From: Structural insights into light harvesting by antenna-containing rhodopsins in marine Asgard archaea
a, Fluorescence excitation spectra of HeimdallR1 upon incubation with (orange) or without (purple) lutein (top), diatoxanthin (middle) or fucoxanthin (bottom); emission was recorded at 720 nm. b, The ratios of transient absorption (TA) change in HeimdallR1 with and without lutein (top) and with and without fucoxanthin (bottom) at different excitation wavelengths (425, 450, 465, 480, 545 and 590 nm for lutein and 440, 465, 580, 490, 530, 540, 550 and 600 nm for fucoxanthin) (bars coloured according to the colour of excitation light).

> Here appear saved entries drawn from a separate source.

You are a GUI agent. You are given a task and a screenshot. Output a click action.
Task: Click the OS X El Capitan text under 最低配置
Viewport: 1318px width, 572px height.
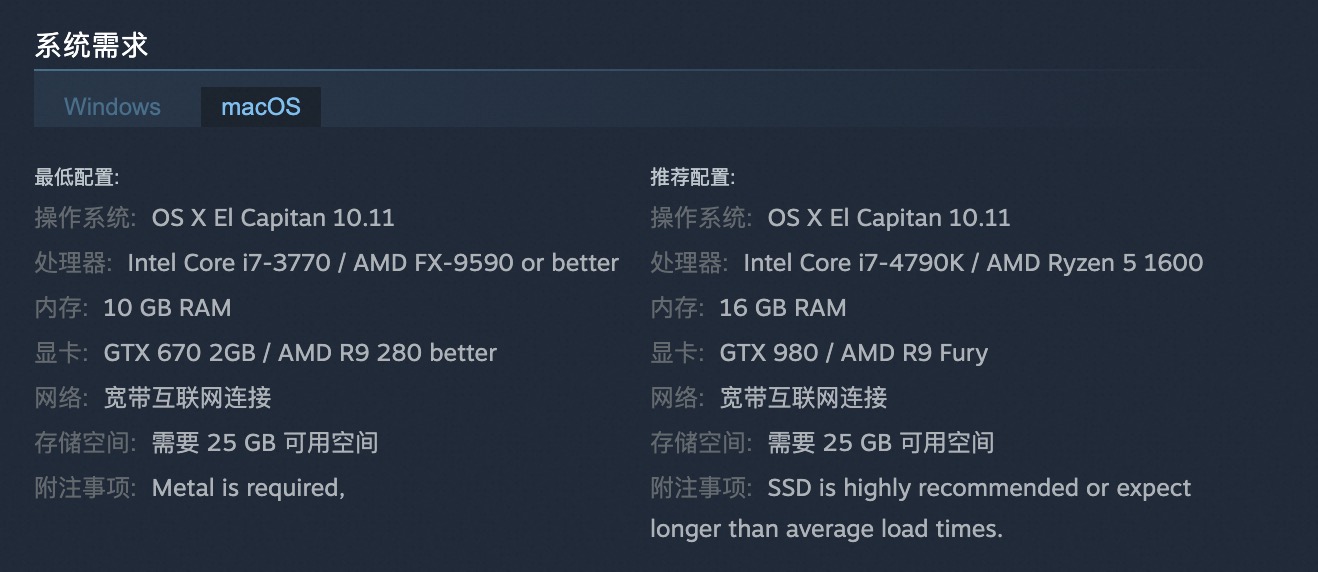tap(273, 218)
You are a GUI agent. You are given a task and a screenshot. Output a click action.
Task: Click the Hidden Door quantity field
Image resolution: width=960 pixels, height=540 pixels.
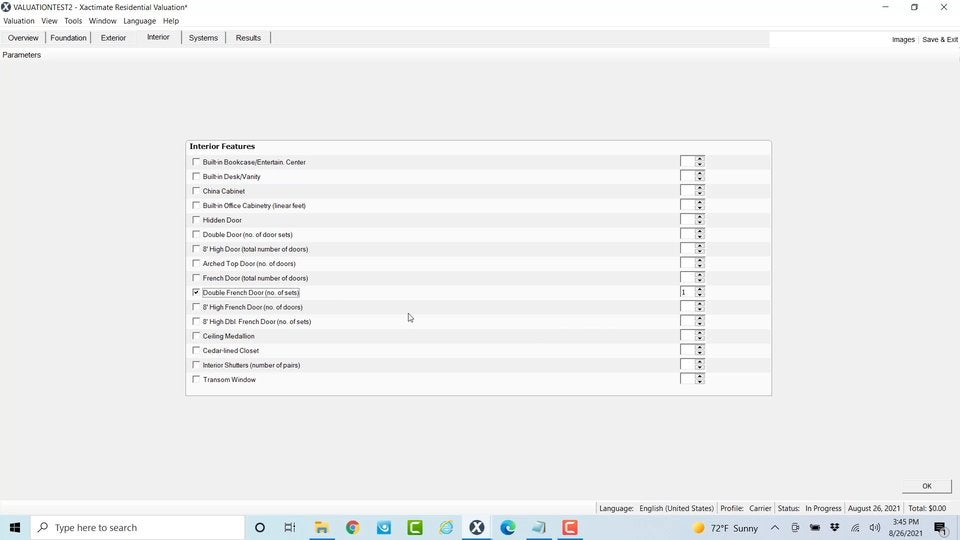687,220

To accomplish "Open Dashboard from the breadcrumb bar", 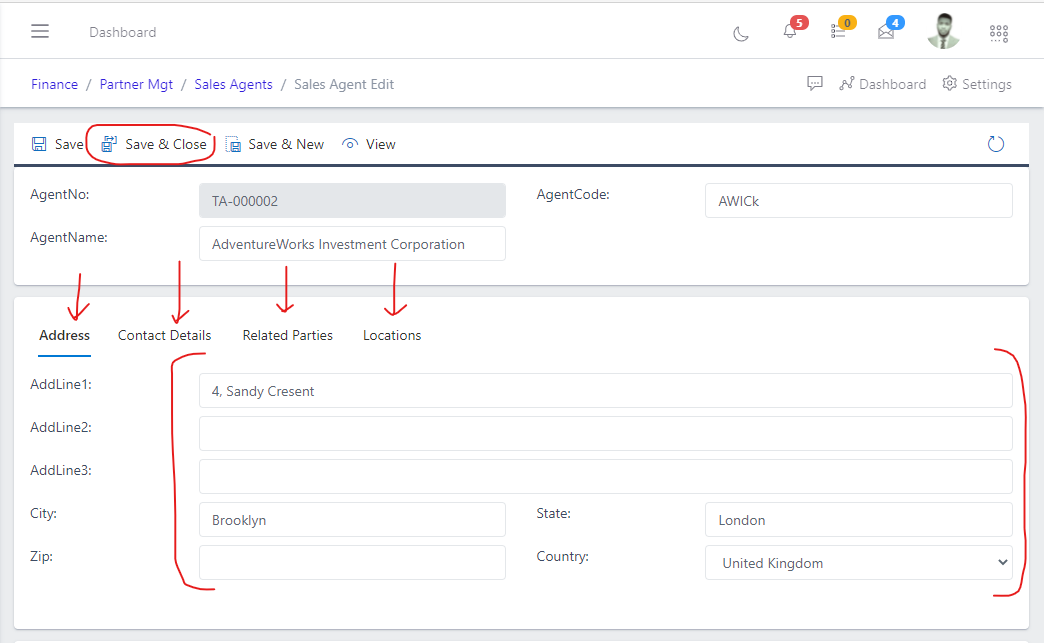I will pos(882,84).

The absorption spectra of HeimdallR1 without (purple line) and with (orange line for lutein and coral for fucoxanthin) xanthophylls are overlaid. The red dashed lines indicate no difference between with and without xanthophyll. Tables with the quantum yield (QY) percentages and the pictures of the purified proteins are shown next to the corresponding results. c, Light-minus-dark difference FTIR spectra at 77 K upon illumination of HeimdallR1 with (red) or without (black) fucoxanthin, HeimdallR1 with (red) or without (black) lutein, HeimdallR1 with lutein in H2O (red) or D2O (blue), and Kin4B8-xanthorhodopsin with (green) or without (black) lutein. Hydrated films of lipid-reconstituted protein with H2O are illuminated at 540 nm light (solid lines), which forms the red-shifted K intermediate. Each peak originates from a hydrogen out-of-plane (HOOP) vibration of the retinal chromophore, which shifts upon xanthophyll binding to HeimdallR1, but not to Kin4B8-xanthorhodopsin. One division of the y axis corresponds to 0.0006 absorbance units. LUT, lutein; DIATO, diatoxanthin; FUCO, fucoxanthin.